- _Input data_

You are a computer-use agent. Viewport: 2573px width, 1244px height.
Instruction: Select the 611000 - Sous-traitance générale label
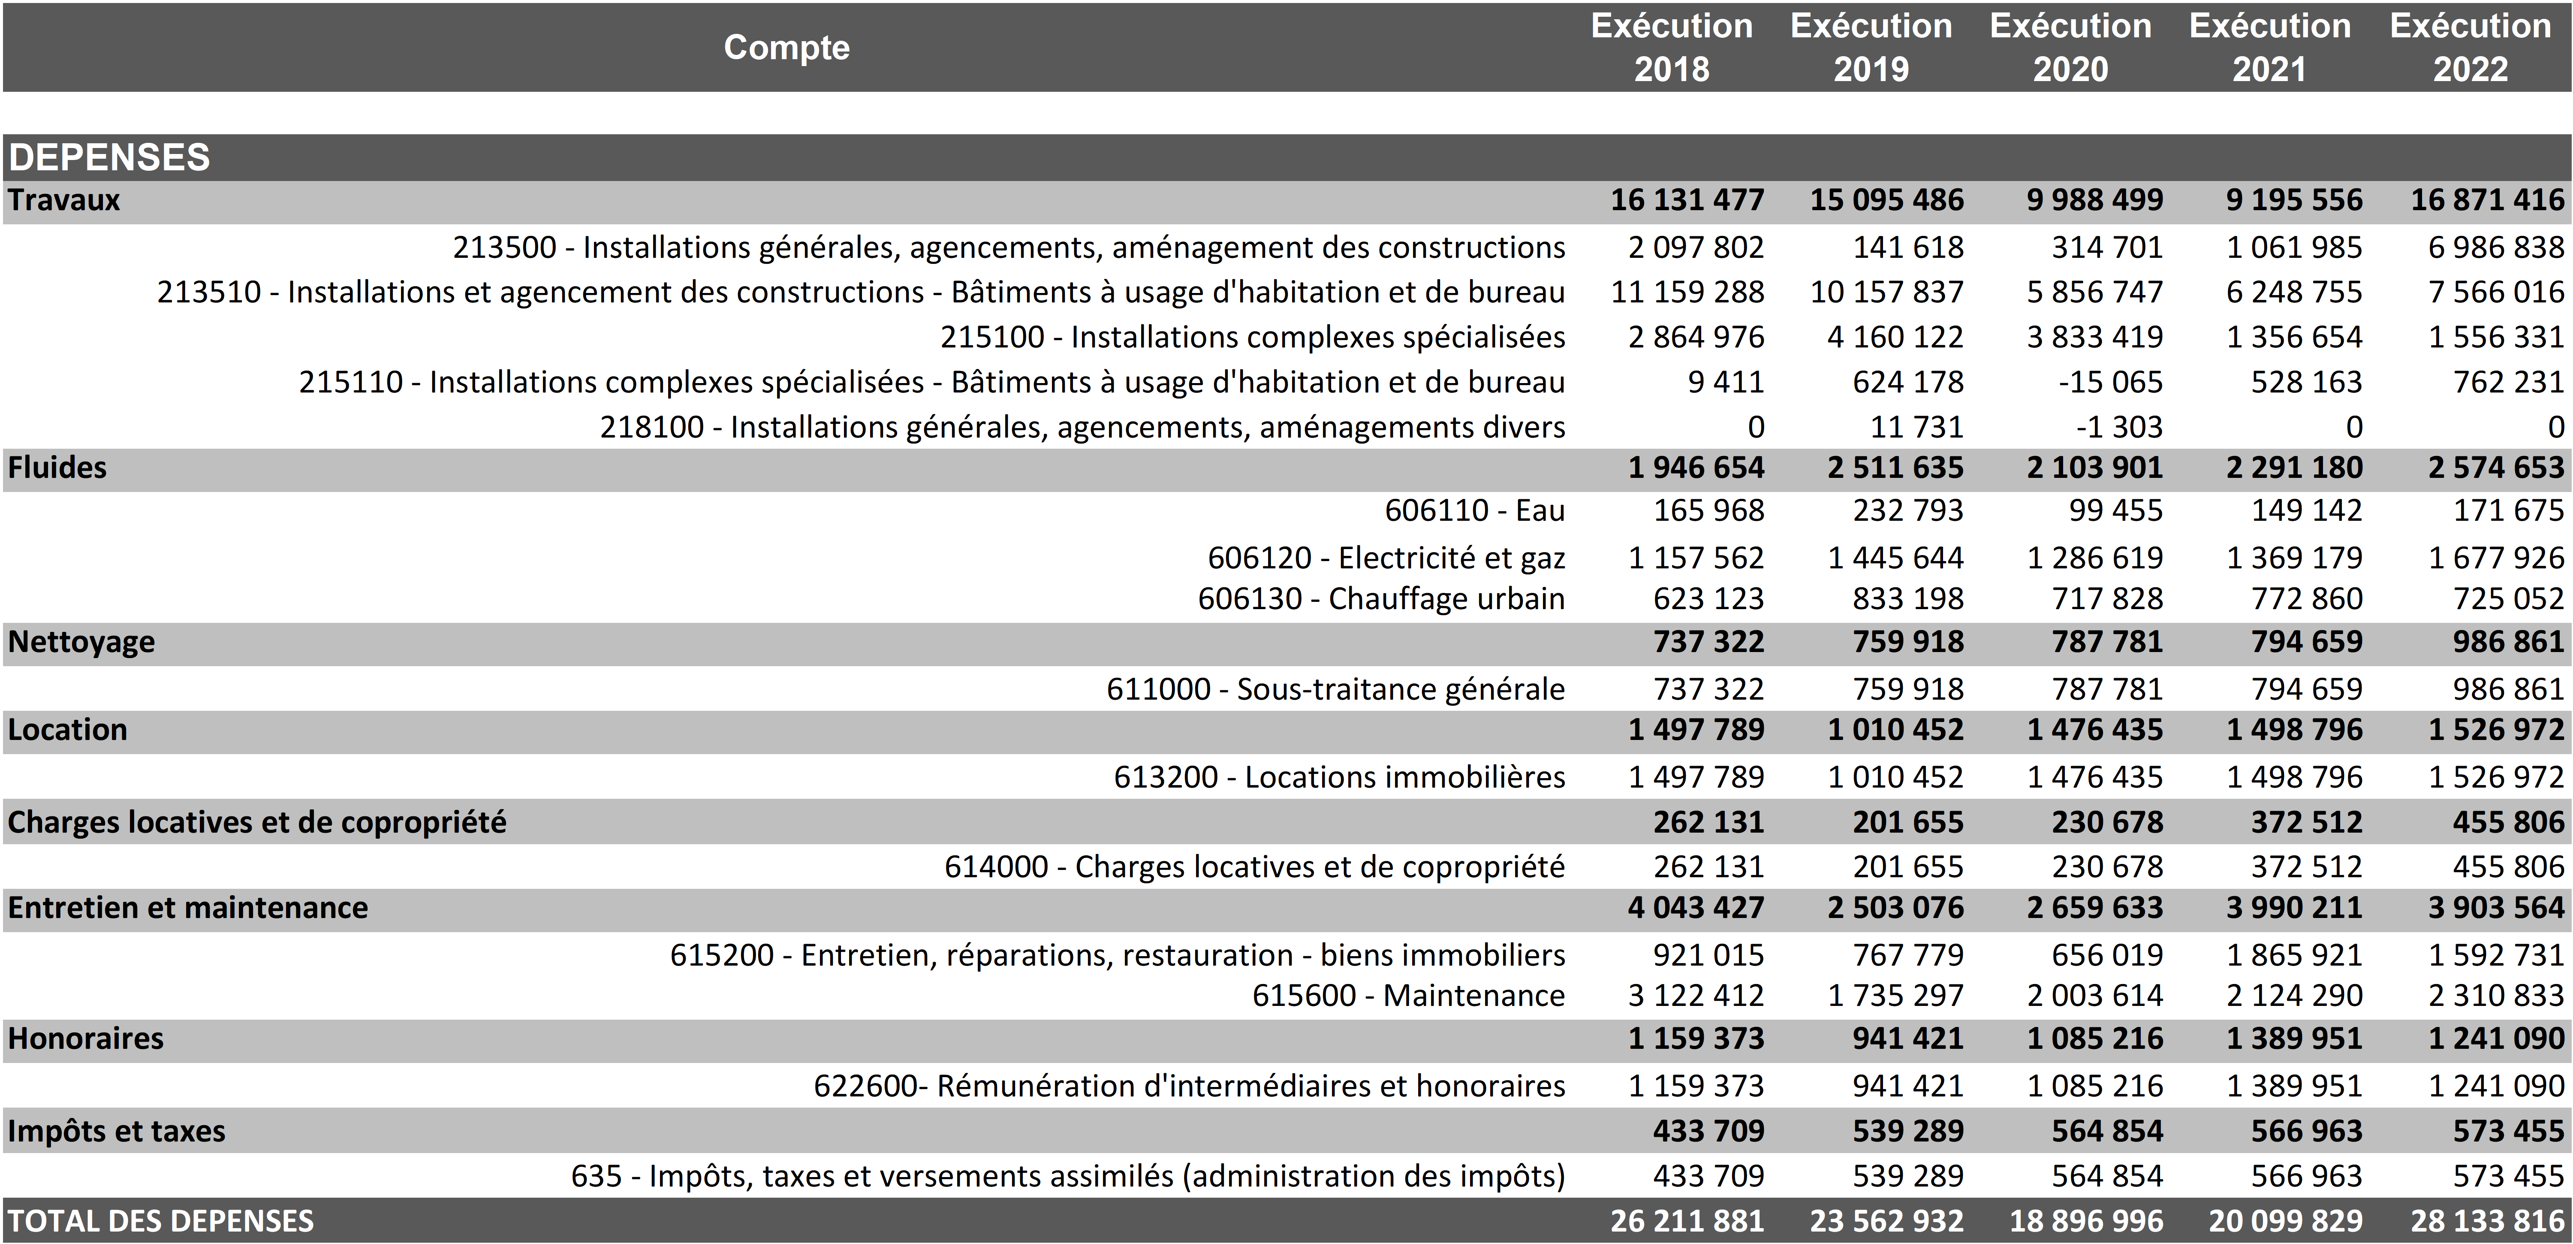coord(1334,689)
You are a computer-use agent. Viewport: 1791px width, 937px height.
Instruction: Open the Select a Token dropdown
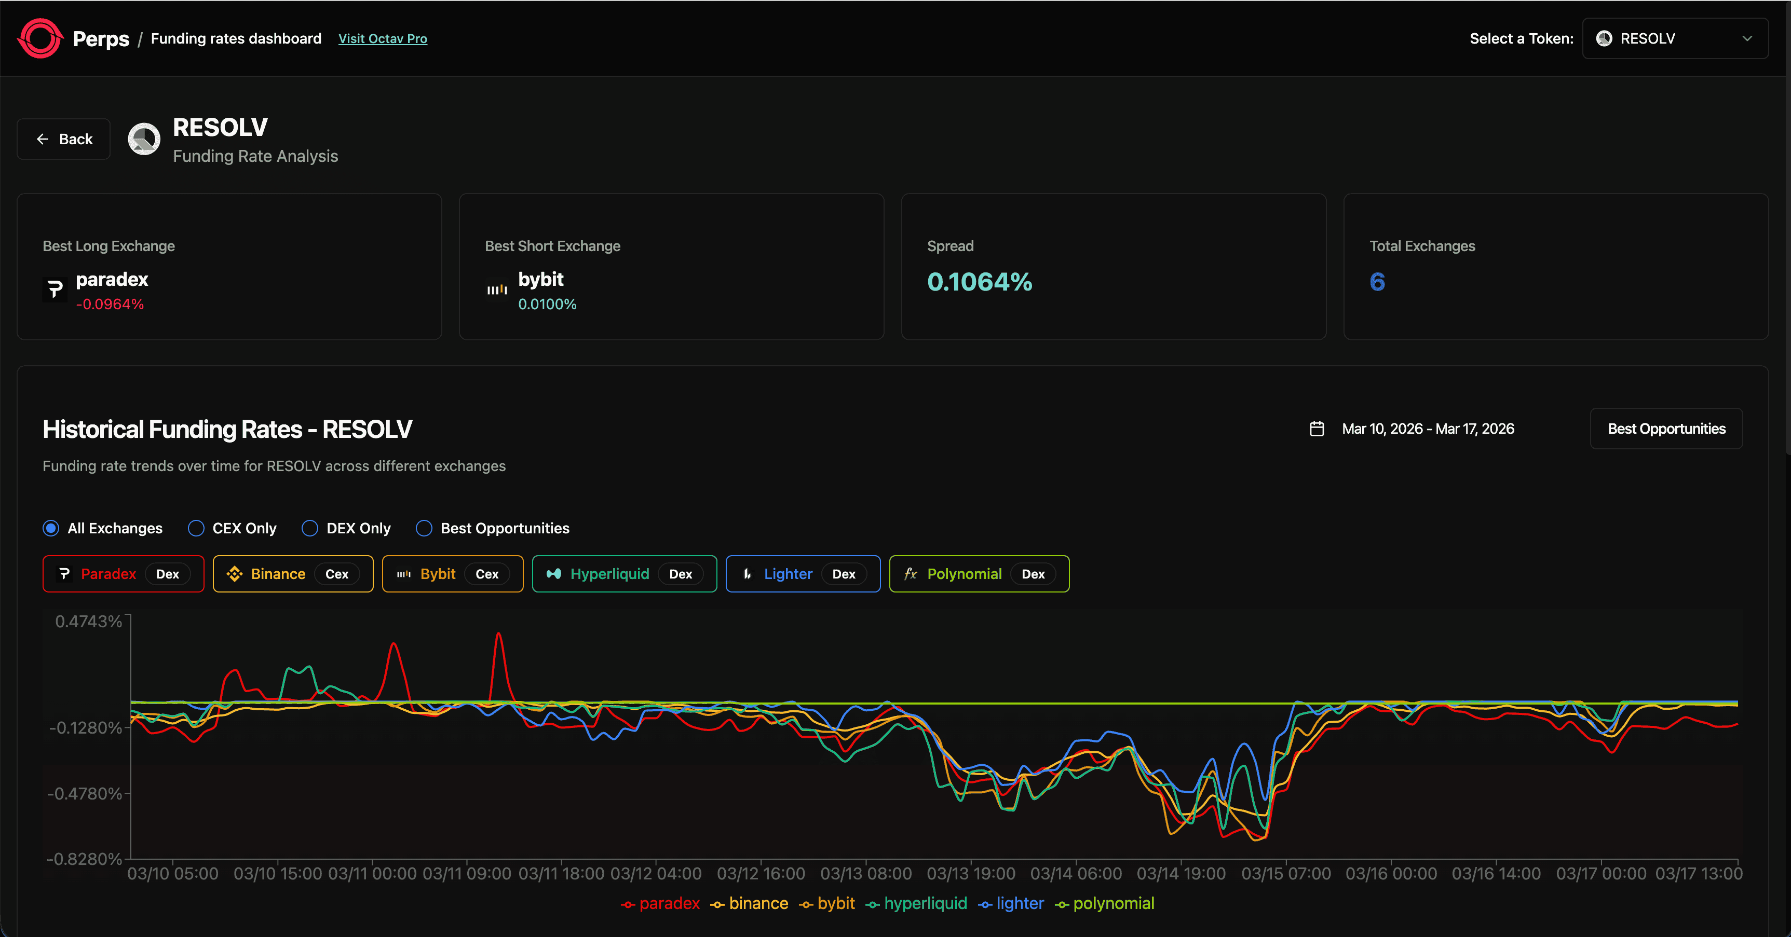[x=1675, y=38]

- _Task details_
From the first record to the last, print everything again exactly, without pictures.

- _Reply to the task_
You are a computer-use agent. Viewport: 2573px width, 1244px height.
Instruction: Select the 611000 - Sous-traitance générale label
coord(1334,689)
You are a computer-use agent. Viewport: 1791px width, 937px height.
Instruction: Open the Select a Token dropdown
[x=1675, y=38]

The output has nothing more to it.